Pandas Columns

July 19, 2025 Ryan Nolan No comments yet

Pandas Dataframes are composed of Rows and Columns. In this guide we are going to cover everything you need to know about working with columns.

The article is based on a tutorial we published on our YouTube channel. Feel free to check it out below.

Let’s start with importing in Pandas and NumPy.

				
					import pandas as pd
import numpy as np

Here we define a dataset containing records of eight runners.

Each entry includes:

The runners first and last name.

Thier finish times in hours for threee race types:

Marathon
50-miler
100-miler

The date of their last race and a running_clud_id showing which running club each runner belongs to.

				
					data = {
    'Runner': ['Alice', 'Bob', 'Charlie', 'Diana', 'Ethan', 'Fiona', 'George', 'Hannah'],
    'last_name': ['Morgan', 'Thompson', 'Reed', 'Santiago', 'Kim', 'Nguyen', 'Patel', 'Brooks'],
    'Marathon_Time_hrs': [3.5, 4.0, 3.2, 4.5, 3.8, 4.1, 3.9, 4.3],
    'Fifty_Miler_Time_hrs': [8.0, 9.5, 7.8, 10.2, 9.0, 10.0, 9.2, 10.5],
    'Hundred_Miler_Time_hrs': [20.5, 23.0, 18.7, 25.2, 21.5, 24.1, 22.3, 26.0],
    'last_race_date': ['04/27/2025', '05/24/2025', '12/13/2025', '04/27/2025', '05/24/2025', '12/13/2025', '04/27/2025', '05/24/2025'],
    'running_club_id': [123, 345, 123, 678, 342, 123, 345, 123],
}

Next, we create a tabular structure with pandas DataFrame.

We create this so we can perform data anaylsis and manipulation using pandas.

				
					df = pd.DataFrame(data)

				
					df.head()

Example 1 Access Column Version 1

Here we access the Runner column using df[‘Runner’]

				
					df['Runner']

Example 2 Access Column Version 2

We can also access the Runners column by using df.Runner

				
					df.Runner

Example 3 access multiple columns

Here we get two columns ‘Runner’ and ‘Marathon_Time_hrs’.

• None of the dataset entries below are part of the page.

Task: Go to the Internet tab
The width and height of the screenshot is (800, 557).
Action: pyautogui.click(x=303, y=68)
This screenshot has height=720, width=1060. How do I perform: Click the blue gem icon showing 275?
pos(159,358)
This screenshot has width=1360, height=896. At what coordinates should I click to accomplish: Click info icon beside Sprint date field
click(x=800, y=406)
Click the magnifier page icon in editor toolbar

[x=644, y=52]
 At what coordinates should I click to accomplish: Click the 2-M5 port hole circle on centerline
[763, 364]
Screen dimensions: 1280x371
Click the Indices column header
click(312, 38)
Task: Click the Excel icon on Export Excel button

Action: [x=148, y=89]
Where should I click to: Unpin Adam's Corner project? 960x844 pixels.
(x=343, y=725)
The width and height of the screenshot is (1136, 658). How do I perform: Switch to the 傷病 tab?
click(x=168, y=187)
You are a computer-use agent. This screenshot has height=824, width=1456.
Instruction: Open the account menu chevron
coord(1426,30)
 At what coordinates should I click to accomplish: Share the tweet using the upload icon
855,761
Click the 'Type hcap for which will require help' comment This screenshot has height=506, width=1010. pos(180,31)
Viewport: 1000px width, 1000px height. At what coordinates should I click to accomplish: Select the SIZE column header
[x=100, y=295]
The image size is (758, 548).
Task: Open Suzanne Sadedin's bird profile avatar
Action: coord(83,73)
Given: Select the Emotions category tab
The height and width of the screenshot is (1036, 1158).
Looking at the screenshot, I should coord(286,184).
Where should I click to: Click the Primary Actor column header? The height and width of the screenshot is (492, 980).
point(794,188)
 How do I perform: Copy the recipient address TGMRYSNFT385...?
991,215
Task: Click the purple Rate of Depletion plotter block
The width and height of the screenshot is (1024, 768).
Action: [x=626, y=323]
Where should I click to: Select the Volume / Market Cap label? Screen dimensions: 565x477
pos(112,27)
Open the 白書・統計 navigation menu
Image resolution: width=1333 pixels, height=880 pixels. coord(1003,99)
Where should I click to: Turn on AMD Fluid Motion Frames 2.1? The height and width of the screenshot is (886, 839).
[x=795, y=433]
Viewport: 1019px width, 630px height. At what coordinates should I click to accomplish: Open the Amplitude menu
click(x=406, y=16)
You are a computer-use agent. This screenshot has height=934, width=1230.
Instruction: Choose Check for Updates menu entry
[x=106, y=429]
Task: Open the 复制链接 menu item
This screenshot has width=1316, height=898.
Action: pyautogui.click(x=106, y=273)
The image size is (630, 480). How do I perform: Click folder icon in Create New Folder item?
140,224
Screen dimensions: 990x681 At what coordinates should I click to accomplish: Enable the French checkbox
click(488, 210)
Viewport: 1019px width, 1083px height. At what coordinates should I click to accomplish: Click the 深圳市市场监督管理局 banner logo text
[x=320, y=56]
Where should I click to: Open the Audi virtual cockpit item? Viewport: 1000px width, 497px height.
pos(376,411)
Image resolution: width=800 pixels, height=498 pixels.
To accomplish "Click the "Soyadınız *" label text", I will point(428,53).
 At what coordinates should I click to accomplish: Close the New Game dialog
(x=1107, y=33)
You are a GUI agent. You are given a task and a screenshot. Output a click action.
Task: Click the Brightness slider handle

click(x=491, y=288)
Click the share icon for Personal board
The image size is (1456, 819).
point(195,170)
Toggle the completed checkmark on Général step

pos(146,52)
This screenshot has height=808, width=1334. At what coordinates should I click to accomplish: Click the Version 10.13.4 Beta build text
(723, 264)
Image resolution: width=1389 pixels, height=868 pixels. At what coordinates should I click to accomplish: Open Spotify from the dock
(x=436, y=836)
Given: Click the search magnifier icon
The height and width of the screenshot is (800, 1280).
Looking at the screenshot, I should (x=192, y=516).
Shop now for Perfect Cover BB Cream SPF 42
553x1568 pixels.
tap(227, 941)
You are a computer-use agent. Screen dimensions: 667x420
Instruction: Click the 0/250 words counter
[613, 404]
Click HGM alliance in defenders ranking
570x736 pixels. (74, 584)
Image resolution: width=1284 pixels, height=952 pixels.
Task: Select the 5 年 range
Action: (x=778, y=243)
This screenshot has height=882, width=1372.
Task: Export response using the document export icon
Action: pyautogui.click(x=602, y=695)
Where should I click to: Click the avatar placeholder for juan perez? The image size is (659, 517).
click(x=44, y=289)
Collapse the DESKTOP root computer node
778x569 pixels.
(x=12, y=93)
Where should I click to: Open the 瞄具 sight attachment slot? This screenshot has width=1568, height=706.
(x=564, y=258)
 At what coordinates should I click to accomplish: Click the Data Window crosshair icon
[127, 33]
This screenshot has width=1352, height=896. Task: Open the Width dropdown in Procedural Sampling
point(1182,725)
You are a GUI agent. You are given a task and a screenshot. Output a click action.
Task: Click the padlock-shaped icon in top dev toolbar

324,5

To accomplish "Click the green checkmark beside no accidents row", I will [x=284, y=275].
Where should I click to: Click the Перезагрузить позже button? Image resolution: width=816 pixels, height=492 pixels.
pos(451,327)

Note the double square bracket, we use it when we want to access multiple columns

				
					df[['Runner', 'Marathon_Time_hrs']]

Example 4 get all columns Version 1

We use .columns to see all the columns in the DataFrame.

				
					df.columns

unlike .columns whihc returns the index,

.columns.values returns a numpy array of the column names

				
					df.columns.values

Example 5 get all columns Version 2 - list

Using the list() metthod is a quick way to get a list of all column names.

				
					list(df)

				
					list(df.columns)

Example 6 get all columns Version 3 - Sorted

we use the sorted() method to sort the column names and return them as a list.

It does not chnage the DataFrame, it only gives us the sorted list of column headers.

				
					sorted(df)

				
					sorted(df.columns)

Example 6 get all columns Version 4 - Loop

We use a for loop to iterate over df.columns so that we can display each colum name individually.

				
					
for column_name in df.columns:
	print(column_name)

Example 7 get all columns Version 5 - keys

.keys() returns the DataFrame’s column labels,

.tolist() converts the keys into a regular Python list.

				
					df.keys().tolist()

Example 8 what if a dataframe has hundreds of columns - two ways to display max columns

Here we create a dataframe with 100 columns.

We use random.rand to generate a 2D array with the shape defined by num_rows and num_cols.

Each element is a random float between 0 and 1.

				
					num_rows = 10
num_cols = 100

				
					data = np.random.rand(num_rows, num_cols)

Here, we use list comprehension to generate names like ‘col_1’, ‘col_2’ up to the number of columns (num_cols).

				
					column_names = [f'col_{i+1}' for i in range(num_cols)]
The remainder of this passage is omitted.